Licence holders will be recorded in a provincial database, and it will be illegal for companies to knowingly use unlicensed businesses for staffing. Those who hire “deceitful recruiters” will also have to repay workers for any illegally charged fees.
The annual licences will be issued to those who provide $25,000 in the form of an irrevocable letter of credit that can be used to repay outstanding wages, while repeat offenders could face $50,000 penalties – something the province says in the highest amount in Canada.
“While temporary help agencies are vital to Ontario’s businesses and jobseekers looking to get their foot in the door, for too long they have operated in a grey zone that allows criminals to prey on vulnerable workers,” Monte McNaughton, minister of labour, immigration, training and skills development, said in a statement.
“Our government’s licensing system will ensure law-abiding businesses can have confidence in the THAs and recruiters they work with and that those who abuse workers face the harshest fines in Canada and are banned from operating in our province.”
OTA applauds the plan
Ontario had 2,300 placement agencies and temporary help businesses in December 2022, according to Statistics Canada.

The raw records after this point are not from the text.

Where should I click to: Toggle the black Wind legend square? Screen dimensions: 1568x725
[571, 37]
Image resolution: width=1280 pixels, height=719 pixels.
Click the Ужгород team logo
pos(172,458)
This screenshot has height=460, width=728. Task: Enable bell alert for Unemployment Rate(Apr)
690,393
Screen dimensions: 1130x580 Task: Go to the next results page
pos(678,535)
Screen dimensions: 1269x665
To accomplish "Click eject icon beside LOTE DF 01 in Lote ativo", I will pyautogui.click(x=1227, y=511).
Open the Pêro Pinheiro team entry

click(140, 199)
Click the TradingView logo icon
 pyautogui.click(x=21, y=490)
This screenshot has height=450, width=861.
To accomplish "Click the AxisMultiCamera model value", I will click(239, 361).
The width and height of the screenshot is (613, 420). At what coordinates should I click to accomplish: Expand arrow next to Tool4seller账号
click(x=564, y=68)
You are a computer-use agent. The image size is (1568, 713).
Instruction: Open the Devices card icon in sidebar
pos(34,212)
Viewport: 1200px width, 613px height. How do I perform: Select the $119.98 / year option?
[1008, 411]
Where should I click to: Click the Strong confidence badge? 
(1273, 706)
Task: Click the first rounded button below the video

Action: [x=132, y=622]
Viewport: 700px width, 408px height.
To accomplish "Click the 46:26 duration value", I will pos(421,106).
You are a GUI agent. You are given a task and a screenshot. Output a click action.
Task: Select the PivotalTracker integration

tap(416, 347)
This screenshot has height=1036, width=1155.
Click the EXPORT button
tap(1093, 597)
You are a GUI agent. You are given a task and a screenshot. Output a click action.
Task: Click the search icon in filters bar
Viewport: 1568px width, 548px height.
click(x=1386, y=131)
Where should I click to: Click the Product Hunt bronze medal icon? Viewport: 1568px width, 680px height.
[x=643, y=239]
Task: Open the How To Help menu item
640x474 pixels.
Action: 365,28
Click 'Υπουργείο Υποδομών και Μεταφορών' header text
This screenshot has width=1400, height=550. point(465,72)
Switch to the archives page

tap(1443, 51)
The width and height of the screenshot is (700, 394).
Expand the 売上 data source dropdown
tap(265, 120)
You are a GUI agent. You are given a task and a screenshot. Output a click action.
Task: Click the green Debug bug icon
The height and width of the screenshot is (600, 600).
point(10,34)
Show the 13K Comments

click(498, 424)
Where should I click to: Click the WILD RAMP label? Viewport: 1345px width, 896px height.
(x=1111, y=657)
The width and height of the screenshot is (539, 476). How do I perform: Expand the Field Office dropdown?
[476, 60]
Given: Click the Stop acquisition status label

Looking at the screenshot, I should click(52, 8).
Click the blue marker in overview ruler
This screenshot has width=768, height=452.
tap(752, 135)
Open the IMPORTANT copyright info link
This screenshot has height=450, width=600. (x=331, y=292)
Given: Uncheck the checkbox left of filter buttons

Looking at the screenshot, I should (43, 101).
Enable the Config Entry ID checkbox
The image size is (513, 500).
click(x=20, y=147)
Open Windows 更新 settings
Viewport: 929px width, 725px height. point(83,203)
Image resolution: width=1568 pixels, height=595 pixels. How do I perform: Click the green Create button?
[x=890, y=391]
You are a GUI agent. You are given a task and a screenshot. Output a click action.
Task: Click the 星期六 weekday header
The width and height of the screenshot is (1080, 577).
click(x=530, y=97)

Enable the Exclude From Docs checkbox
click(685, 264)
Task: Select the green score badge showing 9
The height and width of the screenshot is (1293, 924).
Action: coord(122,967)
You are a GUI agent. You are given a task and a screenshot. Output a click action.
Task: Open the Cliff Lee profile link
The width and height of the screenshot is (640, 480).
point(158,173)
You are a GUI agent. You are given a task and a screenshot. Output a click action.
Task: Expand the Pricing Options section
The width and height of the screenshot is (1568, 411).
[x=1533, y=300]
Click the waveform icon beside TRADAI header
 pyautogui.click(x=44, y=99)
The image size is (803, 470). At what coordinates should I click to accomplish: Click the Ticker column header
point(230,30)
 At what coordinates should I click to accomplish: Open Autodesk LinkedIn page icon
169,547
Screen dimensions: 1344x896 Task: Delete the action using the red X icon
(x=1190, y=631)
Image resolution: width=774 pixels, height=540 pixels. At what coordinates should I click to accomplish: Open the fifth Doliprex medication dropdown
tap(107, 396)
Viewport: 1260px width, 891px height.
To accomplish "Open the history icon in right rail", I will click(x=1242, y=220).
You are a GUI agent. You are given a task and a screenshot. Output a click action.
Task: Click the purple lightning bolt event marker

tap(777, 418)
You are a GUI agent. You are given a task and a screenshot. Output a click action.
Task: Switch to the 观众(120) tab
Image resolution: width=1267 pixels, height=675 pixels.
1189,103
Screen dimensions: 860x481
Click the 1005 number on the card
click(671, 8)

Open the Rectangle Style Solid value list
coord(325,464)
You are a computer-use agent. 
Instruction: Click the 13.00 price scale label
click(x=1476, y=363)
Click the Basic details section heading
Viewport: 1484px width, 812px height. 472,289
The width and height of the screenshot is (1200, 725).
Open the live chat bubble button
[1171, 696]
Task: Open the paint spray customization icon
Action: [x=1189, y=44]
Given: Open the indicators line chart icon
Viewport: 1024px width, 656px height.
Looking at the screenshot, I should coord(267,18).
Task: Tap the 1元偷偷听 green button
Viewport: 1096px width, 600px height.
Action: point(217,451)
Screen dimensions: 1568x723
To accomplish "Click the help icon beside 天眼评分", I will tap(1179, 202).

THAs and recruiters that apply for a licence before Jan. 1 will be allowed to continue operating until the ministry issues a decision on the application. If a licence or renewal is refused, applicants will have 30 days to cease operations.
A provincial task force launched in 2022 led to multiple investigations that helped hundreds of vulnerable and migrant workers escape hazardous situations, the ministry adds.
The Ontario Trucking Association (OTA) applauded the approach.
“We applaud the Government of Ontario for today’s announcement to protect vulnerable and temporary foreign workers from unscrupulous companies who sidestep their essential responsibilities by exploiting workers and denying them their labour rights,” OTA director – policy and public affairs Jonathan Blackham said in statement.
“This announcement is another important step toward achieving our common goals of protecting workers and ensuring companies are competing on a level playing field.”